Energy and environment
(o) The seven measures used in relation
to the 1998 target on energy, while comprehensible and objective,
had little to do with the role of the department. The new targets
include achievement of the targets and outcomes set out in the
department's October 2000 Sustainable Development Strategy and
Action Plan, and include a measurable target directed to fuel
poverty. This should ensure that targets are more closely aligned
to the difference the DTI can and we hope does make in energy
policy, so that the success or otherwise of its performance can
be measured. The target on achieving competitive gas and electricity
prices should in our view be explicitly taken to refer to prices
for commercial users (paragraph 43).
The Government does not agree with the Committee
that the target for achieving competitive gas and electricity
prices should be confined to commercial users.
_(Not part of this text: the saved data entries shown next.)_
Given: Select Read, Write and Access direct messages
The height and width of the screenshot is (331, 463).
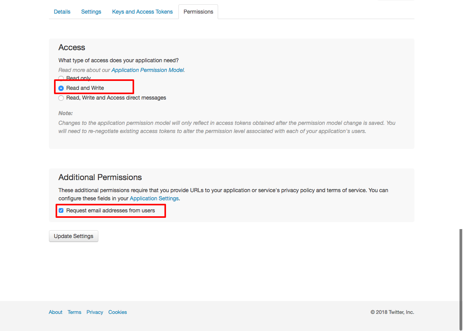Looking at the screenshot, I should pyautogui.click(x=61, y=98).
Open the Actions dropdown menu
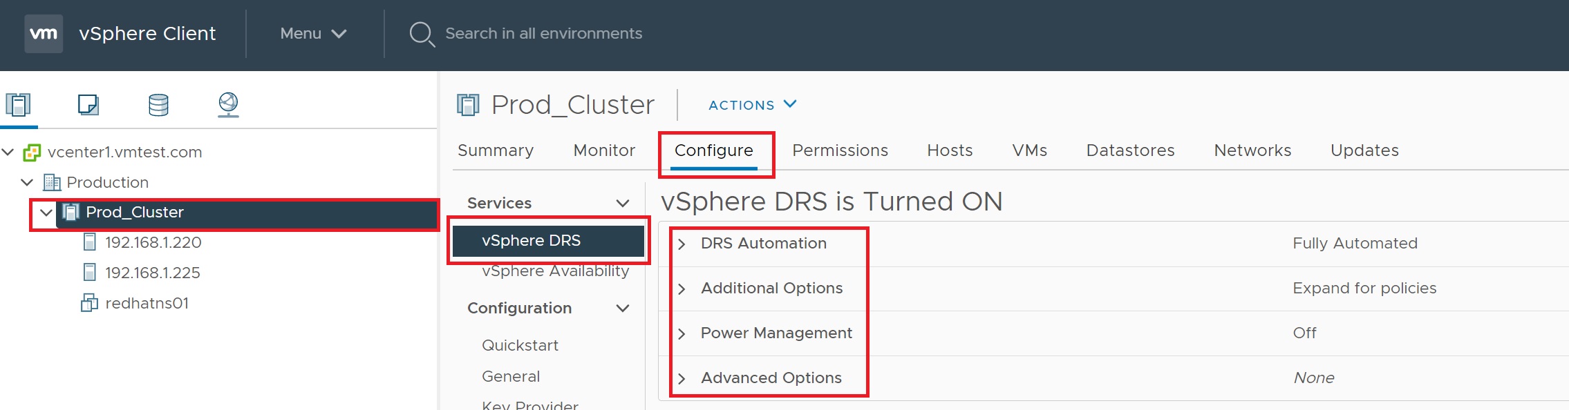 (752, 105)
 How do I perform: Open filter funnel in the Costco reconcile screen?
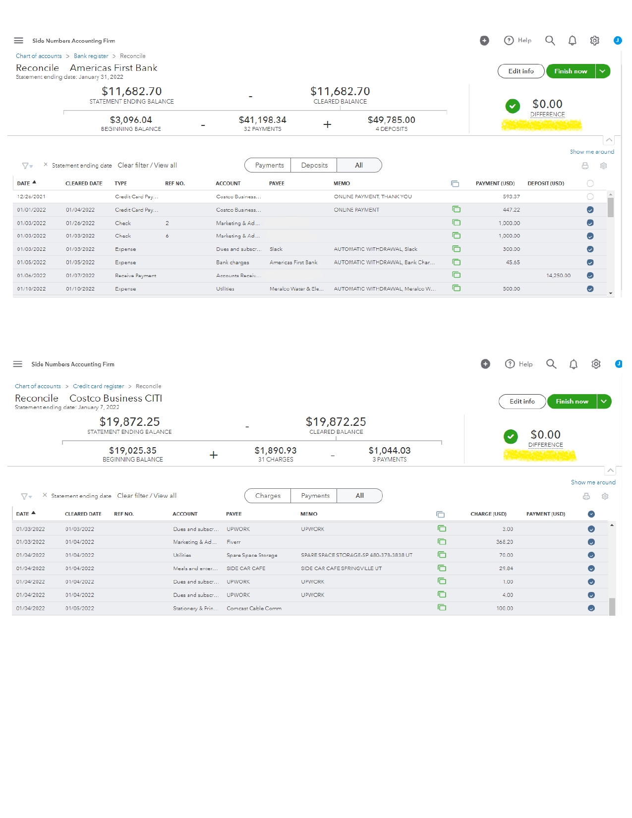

The Government's
programme for introducing competition in energy markets aims to
deliver lower prices for companies - to improve their competitiveness
abroad - and for domestic consumers - to improve the standard
of living for all, and in particular to help those in fuel poverty,
who cannot afford to heat their homes.
It is important that domestic customers benefit from
lower prices. This is of particular significance as the Government
has just launched a strategy to tackle fuel poverty, which has
a target of ending fuel poverty for vulnerable households by 2010.
Energy prices play a large part in helping to alleviate fuel poverty,
and for example between 1996 and 1999 the number of households
in fuel poverty in England fell by 0.7 million because of reduced
energy prices alone. It would therefore seem inequitable if the
target to ensure that the UK energy market provides competitive
prices did not cover domestic customers.
The Government is pursuing its energy liberalisation
and competition agenda through regulation of monopoly activities
such as distribution and transmission and through competition
in electricity generation and gas and electricity supply. OFGEM
(the Office of Gas and Electricity Markets) has an important role
to play in implementing these policies. It also has to be recognised
that external factors also influence final prices. The recent
increases in UK gas prices have largely been brought about through
high crude oil prices feeding into gas prices in continental Europe.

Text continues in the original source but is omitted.